This study was carried out as a part of an internal audit and is the largest series of patients having keratoglobus, published in the literature. Poor visual acuity of the patients indicates the blinding nature of the disease.
We report our experience with patients having keratoglobus at a tertiary eye care center in India.
We analyzed adults and pediatric patients (<16 years) with keratoglobus, seen during 2008–2012. The age, gender, consanguinity, presenting ocular signs, ocular and systemic associations, visual acuity, corneal topography, and surgeries were documented.

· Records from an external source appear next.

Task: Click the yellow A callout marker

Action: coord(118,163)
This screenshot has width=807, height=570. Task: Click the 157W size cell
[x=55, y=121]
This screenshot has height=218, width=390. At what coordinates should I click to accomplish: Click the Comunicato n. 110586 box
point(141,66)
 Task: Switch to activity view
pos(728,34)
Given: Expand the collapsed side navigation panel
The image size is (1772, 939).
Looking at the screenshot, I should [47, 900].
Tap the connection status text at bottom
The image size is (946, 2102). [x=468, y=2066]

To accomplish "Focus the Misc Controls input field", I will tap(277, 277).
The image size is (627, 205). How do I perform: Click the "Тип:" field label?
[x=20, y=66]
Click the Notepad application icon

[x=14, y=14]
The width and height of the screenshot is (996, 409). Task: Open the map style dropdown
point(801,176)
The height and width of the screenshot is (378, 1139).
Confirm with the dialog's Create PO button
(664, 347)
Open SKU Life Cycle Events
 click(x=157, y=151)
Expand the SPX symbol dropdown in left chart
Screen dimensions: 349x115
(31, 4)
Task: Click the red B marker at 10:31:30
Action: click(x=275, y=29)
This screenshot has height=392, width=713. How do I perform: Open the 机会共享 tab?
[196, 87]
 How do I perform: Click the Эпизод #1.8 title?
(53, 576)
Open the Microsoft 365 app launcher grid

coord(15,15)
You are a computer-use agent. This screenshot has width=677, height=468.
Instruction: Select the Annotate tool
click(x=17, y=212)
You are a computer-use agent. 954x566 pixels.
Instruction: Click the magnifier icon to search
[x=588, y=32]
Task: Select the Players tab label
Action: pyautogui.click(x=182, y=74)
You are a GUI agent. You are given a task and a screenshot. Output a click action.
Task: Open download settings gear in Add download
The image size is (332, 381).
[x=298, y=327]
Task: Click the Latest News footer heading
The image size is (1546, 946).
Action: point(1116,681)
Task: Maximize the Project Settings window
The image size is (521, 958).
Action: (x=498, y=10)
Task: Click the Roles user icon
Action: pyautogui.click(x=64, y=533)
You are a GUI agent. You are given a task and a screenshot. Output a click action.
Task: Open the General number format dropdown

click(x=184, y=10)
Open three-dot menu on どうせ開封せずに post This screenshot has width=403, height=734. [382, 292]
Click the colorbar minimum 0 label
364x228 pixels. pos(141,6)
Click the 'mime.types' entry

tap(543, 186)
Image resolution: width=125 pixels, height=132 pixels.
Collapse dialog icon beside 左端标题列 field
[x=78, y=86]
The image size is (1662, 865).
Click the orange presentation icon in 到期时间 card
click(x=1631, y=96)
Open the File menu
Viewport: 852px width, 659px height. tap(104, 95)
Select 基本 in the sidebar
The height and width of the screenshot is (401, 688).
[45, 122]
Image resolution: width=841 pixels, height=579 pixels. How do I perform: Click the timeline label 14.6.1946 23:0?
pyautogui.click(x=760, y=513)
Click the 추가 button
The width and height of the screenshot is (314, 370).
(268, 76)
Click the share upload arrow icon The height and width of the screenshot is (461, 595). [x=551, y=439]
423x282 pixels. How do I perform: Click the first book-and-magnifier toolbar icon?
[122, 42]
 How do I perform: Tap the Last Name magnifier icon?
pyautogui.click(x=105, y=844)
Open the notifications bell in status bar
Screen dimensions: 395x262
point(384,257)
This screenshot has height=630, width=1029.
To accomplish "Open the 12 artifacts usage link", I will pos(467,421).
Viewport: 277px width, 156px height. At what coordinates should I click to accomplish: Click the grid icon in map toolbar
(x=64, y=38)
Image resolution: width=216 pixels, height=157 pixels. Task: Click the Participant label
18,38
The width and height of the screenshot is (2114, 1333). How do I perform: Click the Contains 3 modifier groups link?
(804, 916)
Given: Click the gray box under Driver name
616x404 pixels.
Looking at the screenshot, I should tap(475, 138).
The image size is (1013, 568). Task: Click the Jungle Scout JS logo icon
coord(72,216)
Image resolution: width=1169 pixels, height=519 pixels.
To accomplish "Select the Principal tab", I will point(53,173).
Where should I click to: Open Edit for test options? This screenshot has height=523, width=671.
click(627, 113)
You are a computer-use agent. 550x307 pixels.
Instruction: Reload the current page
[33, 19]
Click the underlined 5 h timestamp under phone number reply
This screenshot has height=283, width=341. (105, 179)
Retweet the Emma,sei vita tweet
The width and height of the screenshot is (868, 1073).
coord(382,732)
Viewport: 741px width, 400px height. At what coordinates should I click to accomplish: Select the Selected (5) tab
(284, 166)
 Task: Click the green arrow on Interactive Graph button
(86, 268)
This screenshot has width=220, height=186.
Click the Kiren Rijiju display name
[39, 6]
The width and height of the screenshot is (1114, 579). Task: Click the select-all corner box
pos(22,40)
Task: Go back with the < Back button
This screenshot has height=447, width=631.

Forty-eight patients (mean age 22 ± 15 years, 31 males) having keratoglobus were analyzed. 21 patients (42 eyes) were <16 years. Twelve eyes (16 events) had positive history of trauma. The presenting clinical signs were corneal scars/scars of tear repair (15 eyes), hydrops, healed and acute (14 eyes) and corneal or globe rupture (9 eyes). Best-corrected visual acuity was >20/40 in 6/42 (14.3%) pediatric eyes and 15/53 (28.30%) adults. Visual acuity ranging from counting of fingers to no light perception was noted in 20/53 (37.74%) adults and 21/42 (50%) pediatric patients; 13/20 (65%) with blue sclera and 8/22 eyes (36.37%) without blue sclera. Vernal keratoconjunctivitis was present in one pediatric patient. Choroidal osteoma, retinitis pigmentosa, and retinal detachment were present in adults. Surgeries performed were corneal tear repair (5 eyes), tissue adhesive application (2 eyes), descematopexy (4 eyes) and penetrating keratoplasty (PK - 8 eyes: Three had post-PK glaucoma, graft failure-one eye, 4 patients wore scleral lens - prosthetic replacement of the ocular surface ecosystem).